Well, yesterday was quite a day, filled with unexpected pleasures as well as problems. It all started because I had to go into town to accomplish requisite errands. Hot day and way too much traffic as I made my stately way across town, one side to the other. Ending up, on the way home, at the grocery store. I noticed I’d had several missed calls from home and realized I’d left my ringer turned off—ugh, never a good idea. So I phoned Hollis and in a broken up reception he told me he was on Gap Creek Road taking Gracie to the hospital, that something had happened to her paw and he’d called the vet and they’d said to give a small half tab of Benadryl and come on up. He was in a dither and so was I when I pieced the story together.
So, instead of going home, I, too, immediately headed up Gap Creek Road and up to Hendersonville to “Uncle Ted’s Western Carolina Emergency Veterinary Clinic. And found Hollis holding a trembling little black dog who yipped and cried when she saw me come in the door. He passed her to my arms and told me the story. They were walking to the mailbox when she yanked and ran ahead with her leash, dragging him forward, and then suddenly she just dropped and fell over on her side. She wouldn’t get up, couldn’t get up, so he picked her up, ran her home and called the Vet, left, and tried (again!) to call me.
As it turned out, the doctor couldn’t find anything at all, even with high-powered microscope—no bite, no cut, no abrasion, no nothing; all was intact— and she was calming down, so we bundled her back into my car and headed homeward, me following behind Hollis. And it was then that the heavens burst wide open and the rain surged down. Not just in sheets or waves but in blinding buckets that in five seconds flooded the road and obscured all vision left, right, back and forward.
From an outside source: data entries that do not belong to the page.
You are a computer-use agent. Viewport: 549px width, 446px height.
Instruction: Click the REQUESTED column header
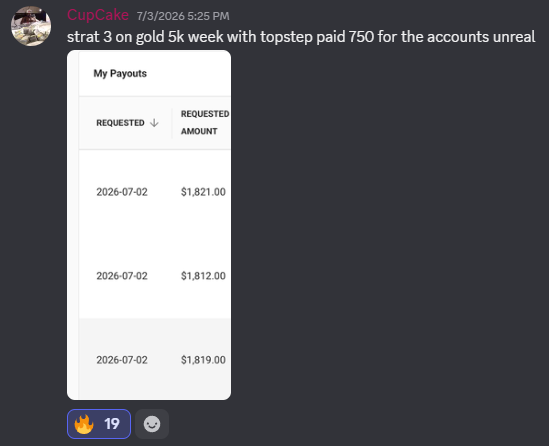click(120, 123)
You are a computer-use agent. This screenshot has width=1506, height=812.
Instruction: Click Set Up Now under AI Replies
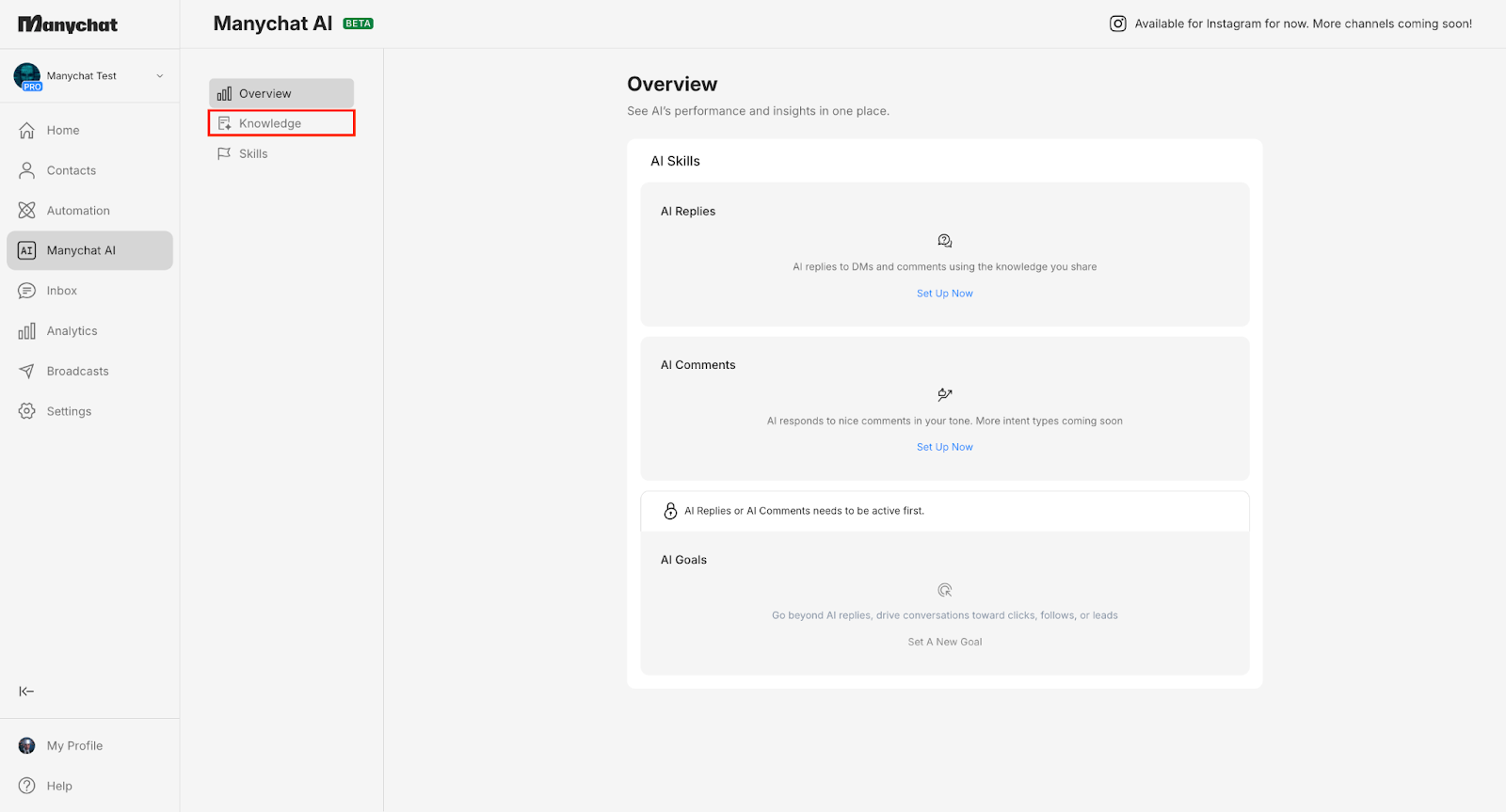click(x=944, y=294)
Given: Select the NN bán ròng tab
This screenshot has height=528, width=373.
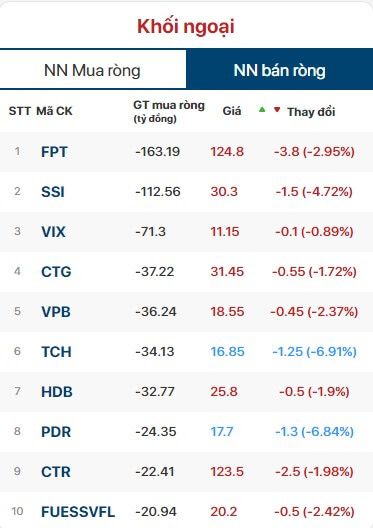Looking at the screenshot, I should [279, 70].
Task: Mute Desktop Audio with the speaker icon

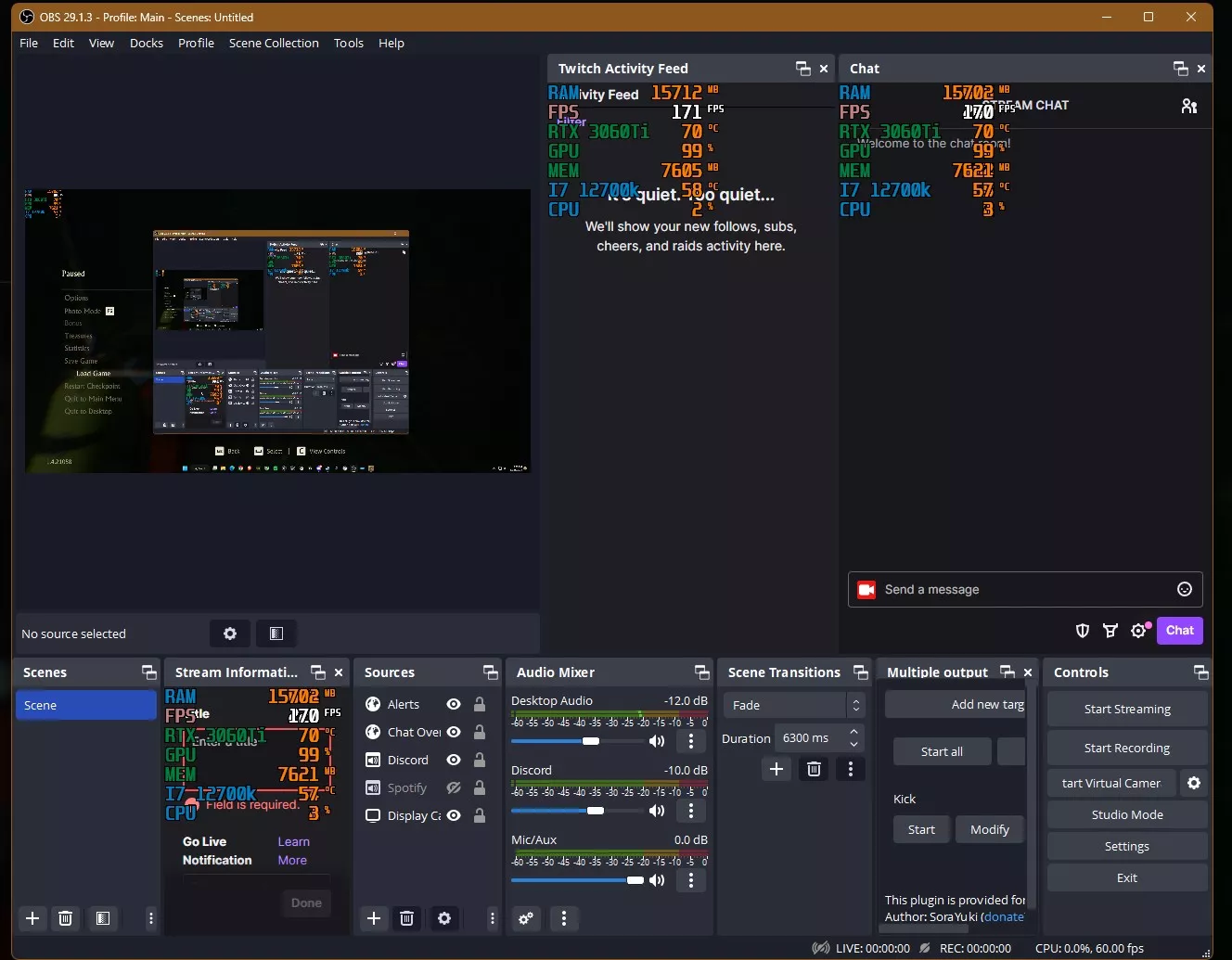Action: [x=657, y=741]
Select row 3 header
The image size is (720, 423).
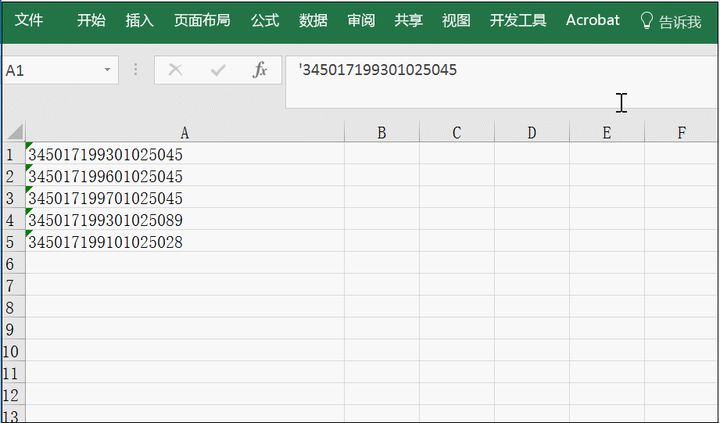point(10,198)
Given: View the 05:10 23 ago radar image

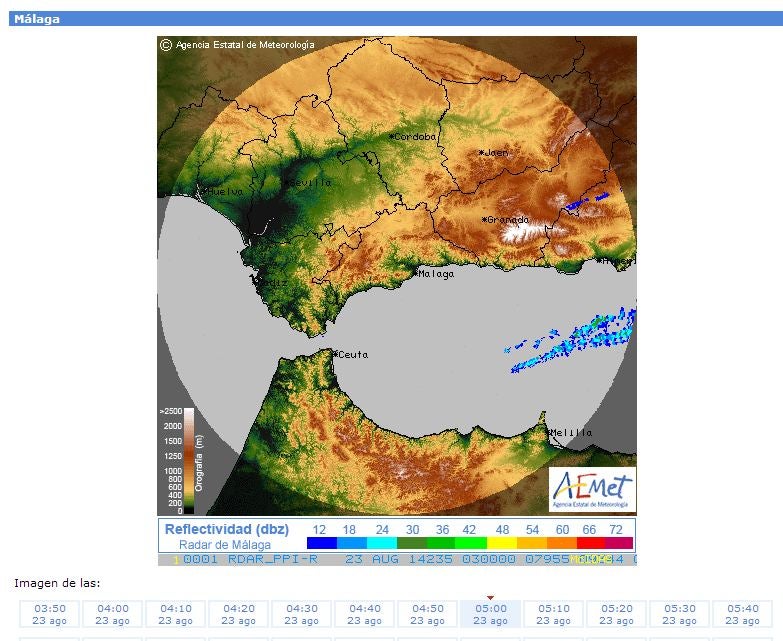Looking at the screenshot, I should tap(554, 614).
So we pulled off into an empty church parking lot and Hollis put a towel over his head and jumped into my car where we figured, if we had to wait it out, we’d all wait it out together.
And that’s when we realized that neither one of us had ever had lunch and it was now close to 5:00. Ah, but yes, I’d been to the grocery store! So with Gracie in my lap, radio softly playing, rain pelting down outside, we had ourselves a little picnic in the storm.
A Jug of Wine
A Loaf of Bread—
And Thou
What a cozy little time we had, too! Gracie was coming round and doing fine, we were doing fine, and it mattered not at all that the world outside wasn’t doing fine. We looked at each other and said, “What a groovy way to weather the storm!” and at that very moment, (no kidding!) the rain stopped, and a gorgeous lustrous rainbow arc’d across the sky! We sat there breathless, speechless, thinking—what a gift, what a perfect ending to a day fraught with pain and worry and uncertainty!
So there we were, a happy little threesome, channelling ‘ol Omar and his Rubaiyat, marvelling at the glory and splendor of Gracie’s Rainbow in the parking lot of Grace Baptist Church—our hearts filled with joy and thanks.
(P.S. turns out she was bitten by a teensy yellow jacket, smaller than a sweat bee. There were several of them in the pathway this morning. Their sting was mighty but invisible even under lighted magnification. So all’s well and our hearts are still full of gratitude! And we’ll watch our steps even more carefully now that we know there’s yet another enemy lurking in these Dark Corner hills!)